Women and Body Dysmorphia

In case you haven’t been following the story in the news of Barbie, Mattel has been losing market shares to other dolls, such as Elsa from the movie, Frozen, who sings “Let It Go”.  An interesting fact for me, that was quoted in the February issue of Time Magazine, was that Barbie was introduced in 1959 at the New York Toy Fair. Her body was based on a German doll named Lilli, a prostitute gag gift handed out at bachelor parties. Barbie has run into a great deal of controversy over the years, especially when she said “Math class is tough.” Mattel argues that Barbie was liberated, being a business woman in 1963, an astronaut in 1965, and a surgeon in 1973.

Mattel has finally decided that Barbie should have some different body types: original, petite, tall, and curvy. When introducing the new Barbie Mattel had a focus group of little girls. When they played with the Barbie they did not call curvy Barbie “fat” in front of the adults, but when left alone, they did use the “f” word.

barbie time


Why am I writing this blog? Because, as an adult woman, who often works with teens and young adult women with body image issues and disordered eating, I can tell you that most women I know are not very satisfied with the way they look in the mirror. Do any of these negative feelings and thoughts come from our early relationship with our Barbies? So many women spend a great deal of time obsessing about calories, food, and dieting. A book recommended to me by a clinic specializing in working with girls and women with disorder eating is called Intuitive Eating. One of the main points of the book is that we should be more aware during the day of how hungry we are and if we are eating to self soothe emotions or are we really hungry? Many women have become obsessed that they do not have an awareness of when they are physiologically hungry versus just eating out of boredom or stress.

DATASET CONTENT =

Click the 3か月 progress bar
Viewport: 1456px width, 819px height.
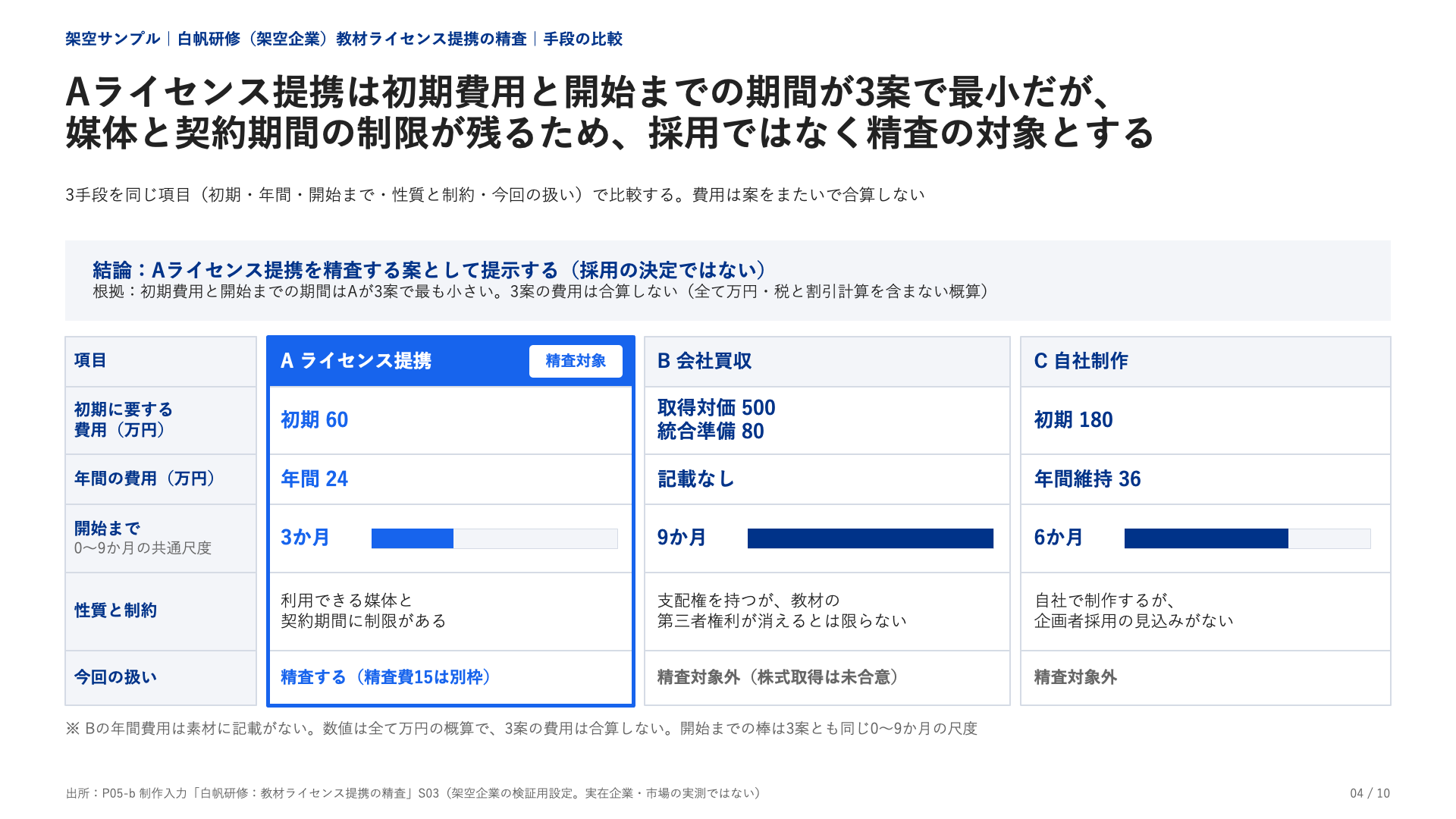point(494,538)
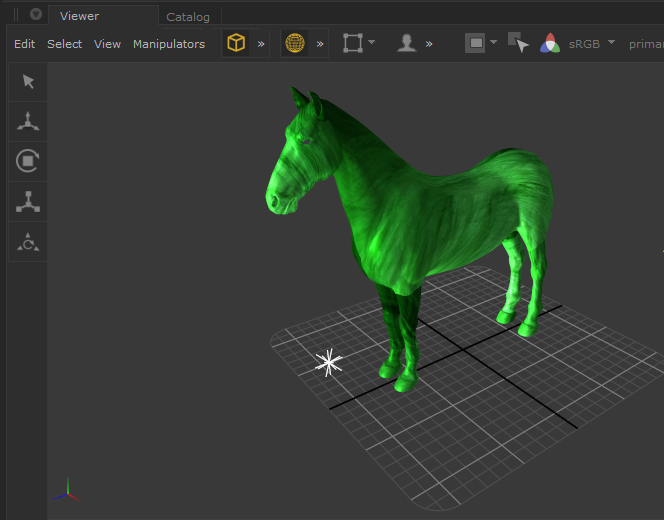
Task: Open the Edit menu
Action: pyautogui.click(x=25, y=44)
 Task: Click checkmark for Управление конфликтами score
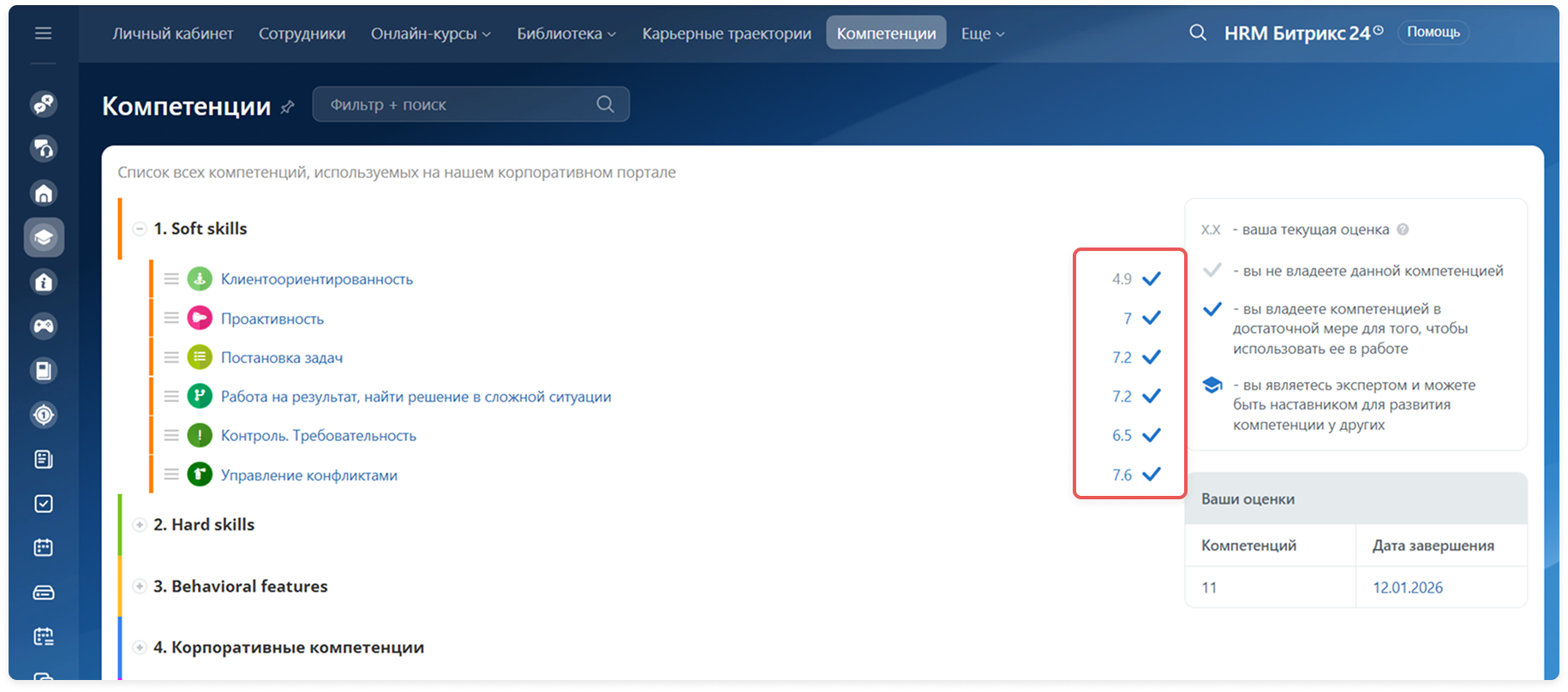pyautogui.click(x=1152, y=474)
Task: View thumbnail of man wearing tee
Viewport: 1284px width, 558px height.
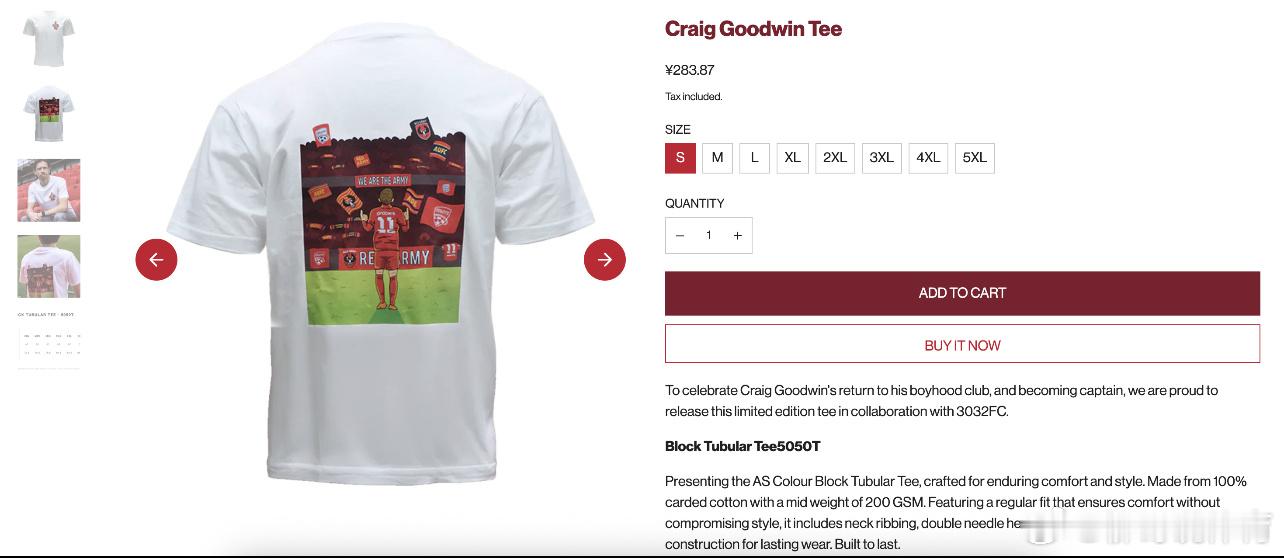Action: pyautogui.click(x=49, y=190)
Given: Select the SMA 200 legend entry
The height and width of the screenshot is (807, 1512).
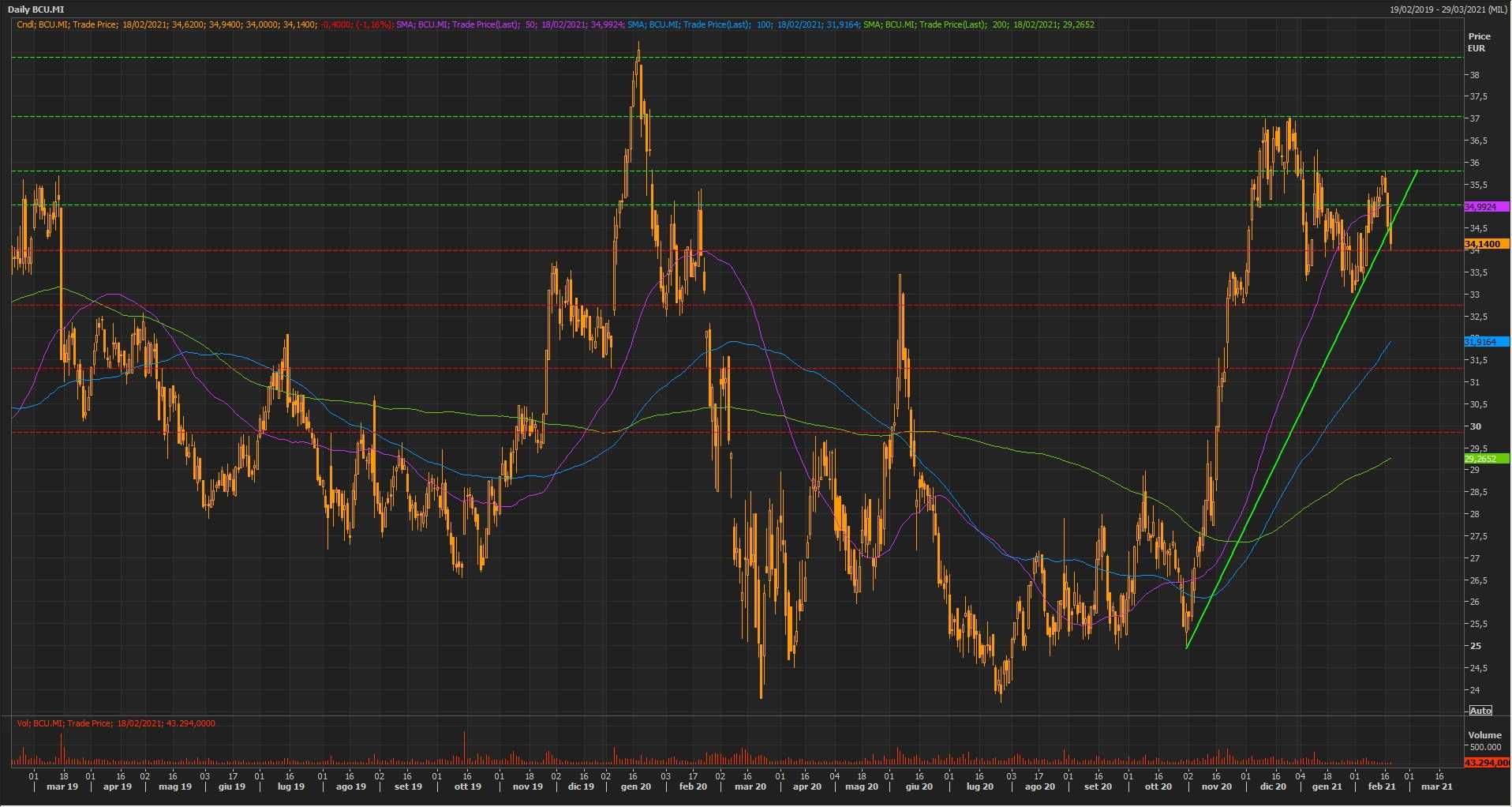Looking at the screenshot, I should [979, 24].
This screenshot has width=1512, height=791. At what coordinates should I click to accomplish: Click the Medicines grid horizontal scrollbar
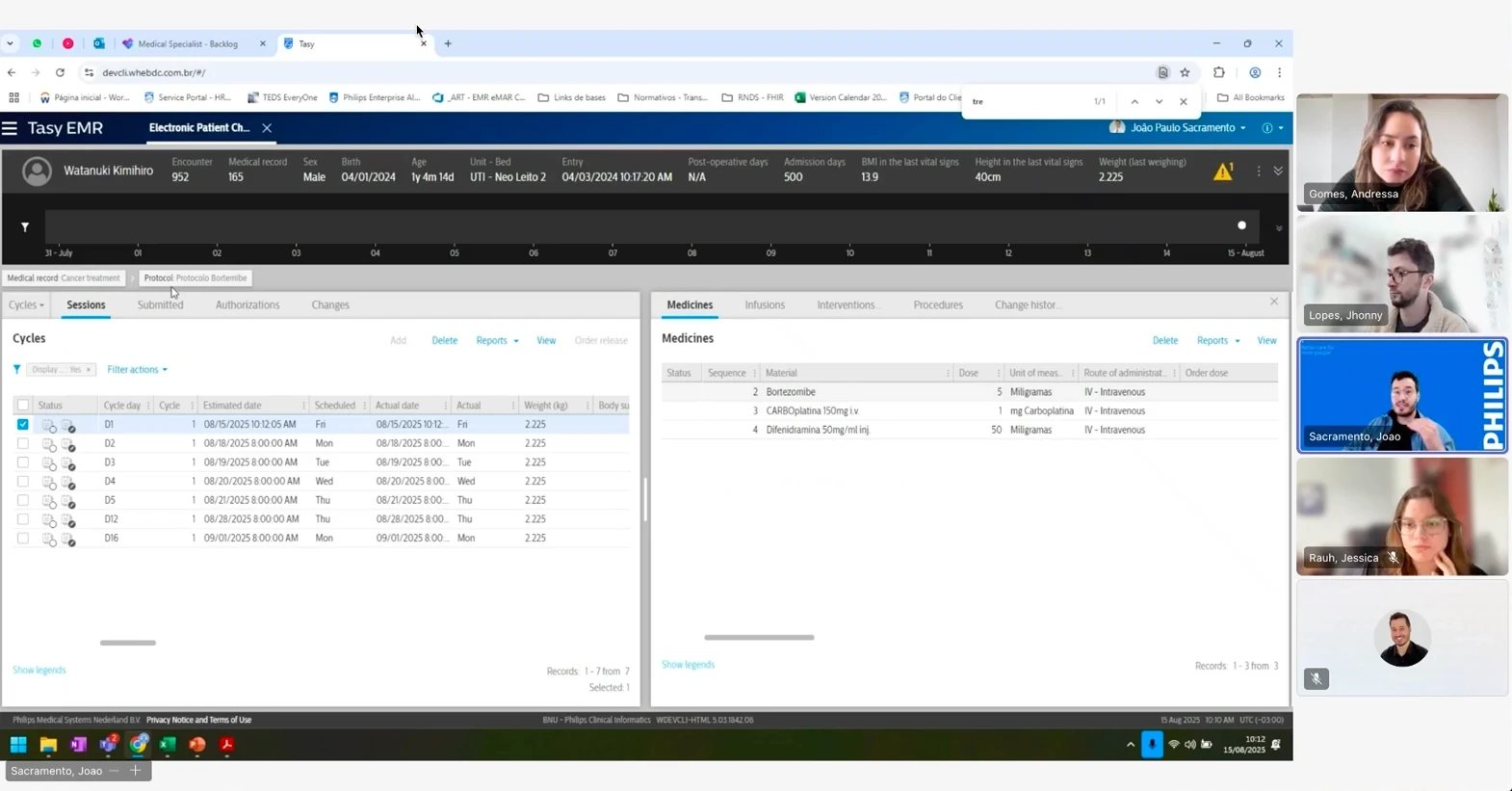click(759, 638)
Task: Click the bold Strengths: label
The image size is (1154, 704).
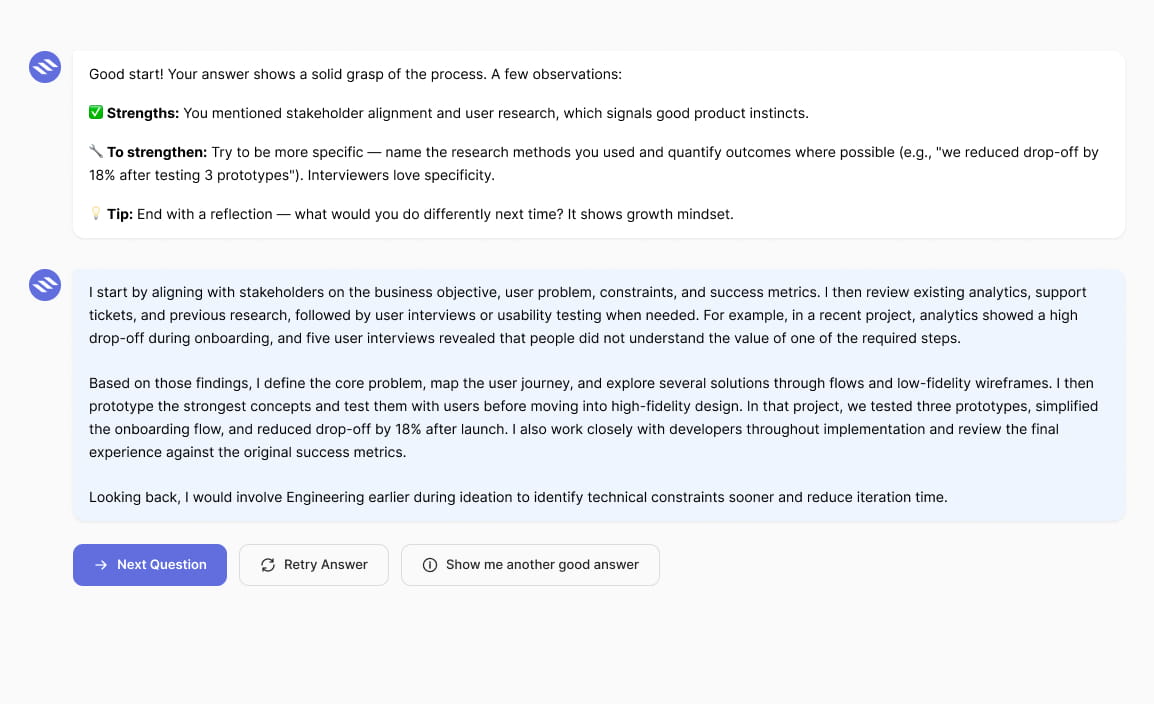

WHAT IS BEING ASKED =
Reproduce the passage of the text on women and body dysmorphia word for word, between "In case you" and "surgeon in 1973.", inclusive. Rely only on the text about women and body dysmorphia for this work.

ANSWER AREA =
In case you haven’t been following the story in the news of Barbie, Mattel has been losing market shares to other dolls, such as Elsa from the movie, Frozen, who sings “Let It Go”.  An interesting fact for me, that was quoted in the February issue of Time Magazine, was that Barbie was introduced in 1959 at the New York Toy Fair. Her body was based on a German doll named Lilli, a prostitute gag gift handed out at bachelor parties. Barbie has run into a great deal of controversy over the years, especially when she said “Math class is tough.” Mattel argues that Barbie was liberated, being a business woman in 1963, an astronaut in 1965, and a surgeon in 1973.